Four considerations suggest the Fed will continue to be unsuccessful in engineering increasing growth and higher inflation with their continuation of the current program of Large Scale Asset Purchases (LSAP):

  • First, the Fed's forecasts have consistently been too optimistic, which indicates that their knowledge of how LSAP operates is flawed. LSAP obviously is not working in the way they had hoped, and they are unable to make needed course corrections.
  • Second, debt levels in the U.S. are so excessive that monetary policy's traditional transmission mechanism is broken.
  • Third, recent scholarly studies, all employing different rigorous analytical methods, indicate LSAP is ineffective.
  • Fourth, the velocity of money has slumped, and that trend will continue—which deprives the Fed of the ability to have a measurable influence on aggregate economic activity and is an alternative way of confirming the validity of the aforementioned academic studies.

*THINGS TO DO*:
A – Print the passage on the Fed's asset purchases from "Four considerations suggest" up to and including "mechanism is broken.".
B – For each statement, say yes or no depending on whether the passage on the Fed's asset purchases agrees with it, and quote the words that decide it. (i) The Fed's forecasts have consistently been too pessimistic. (ii) Debt levels in the U.S. are so high that monetary policy's traditional transmission mechanism is broken. (iii) The velocity of money has risen.
C – Pick up the passage on the Fed's asset purchases after its last sentence and continue it.

*STORED DATA*:
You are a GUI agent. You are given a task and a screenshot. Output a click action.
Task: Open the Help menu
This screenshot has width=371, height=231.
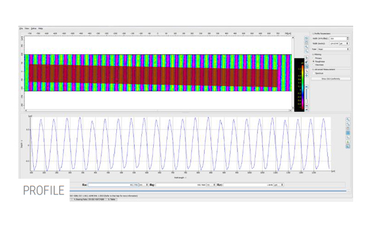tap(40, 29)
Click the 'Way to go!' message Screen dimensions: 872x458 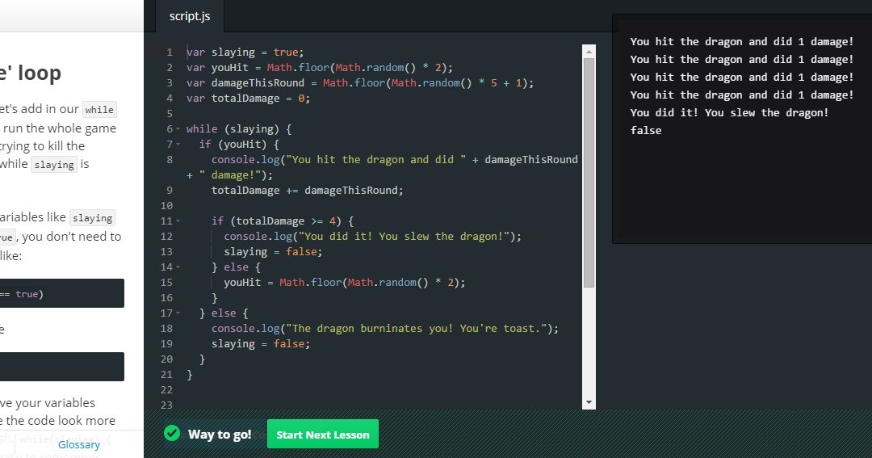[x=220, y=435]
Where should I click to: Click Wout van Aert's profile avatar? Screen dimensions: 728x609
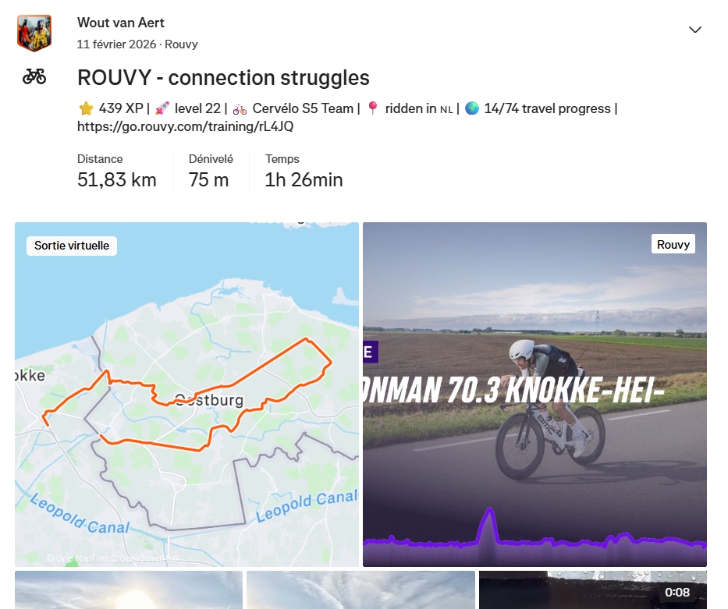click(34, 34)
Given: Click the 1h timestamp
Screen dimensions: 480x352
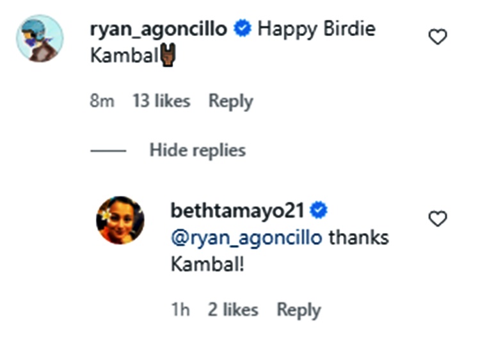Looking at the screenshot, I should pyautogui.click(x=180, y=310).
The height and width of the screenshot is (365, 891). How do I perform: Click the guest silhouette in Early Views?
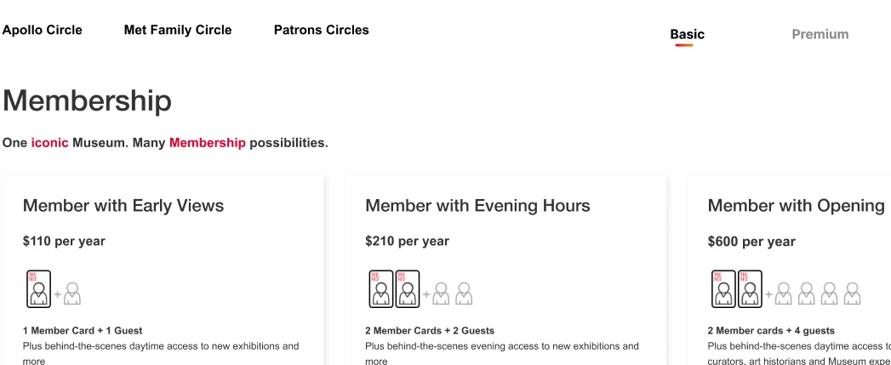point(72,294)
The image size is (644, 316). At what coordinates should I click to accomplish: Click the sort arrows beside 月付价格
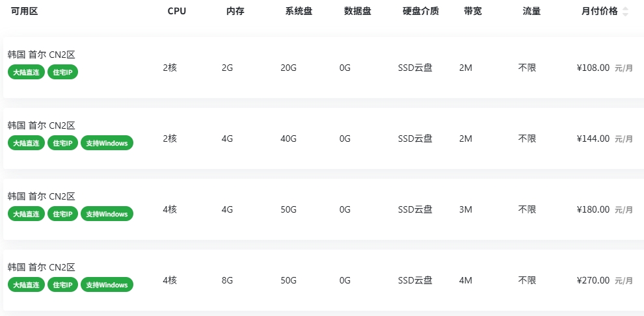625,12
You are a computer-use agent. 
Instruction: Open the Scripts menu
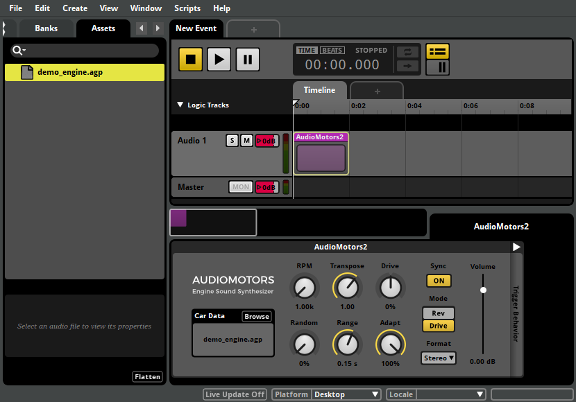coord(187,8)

*RESULTS FOR EACH TASK*:
A –
Four considerations suggest the Fed will continue to be unsuccessful in engineering increasing growth and higher inflation with their continuation of the current program of Large Scale Asset Purchases (LSAP):

  • First, the Fed's forecasts have consistently been too optimistic, which indicates that their knowledge of how LSAP operates is flawed. LSAP obviously is not working in the way they had hoped, and they are unable to make needed course corrections.
  • Second, debt levels in the U.S. are so excessive that monetary policy's traditional transmission mechanism is broken.

B –
(i) No: "the Fed's forecasts have consistently been too optimistic"
(ii) Yes: "debt levels in the U.S. are so excessive that monetary policy's traditional transmission mechanism is broken"
(iii) No: "the velocity of money has slumped"

C –
1. The Fed does not understand how LSAP operates

If the Fed were consistently getting the economy right, then we could conclude that their understanding of current economic conditions is sound. However, if they regularly err, then it is valid to argue that they are misunderstanding the way their actions affect the economy.

During the current expansion, the Fed's forecasts for real GDP and inflation have been consistently above the actual numbers. Late last year, the midpoint of the Fed's central tendency forecast projected an increase in real GDP of 2.7% for 2013—the way it looks now, this estimate could miss the mark by nearly 50%.

One possible reason why the Fed have consistently erred on the high side in their growth forecasts is that they assume higher stock prices will lead to higher spending via the so-called wealth effect. The Fed's ad hoc analysis on this subject has been wrong and is in conflict with econometric studies. The studies suggest that when wealth rises or falls, consumer spending does not generally respond, or if it does respond, it does so feebly. During the run-up of stock and home prices over the past three years, the year-over-year growth in consumer spending has actually slowed sharply from over 5% in early 2011 to just 2.9% in the four quarters ending Q2.

Reliance on the wealth effect played a major role in the Fed's poor economic forecasts. LSAP has not been able to spur growth and achieve the Fed's forecasts to date, and it certainly undermines the Fed's continued assurances that this time will truly be different.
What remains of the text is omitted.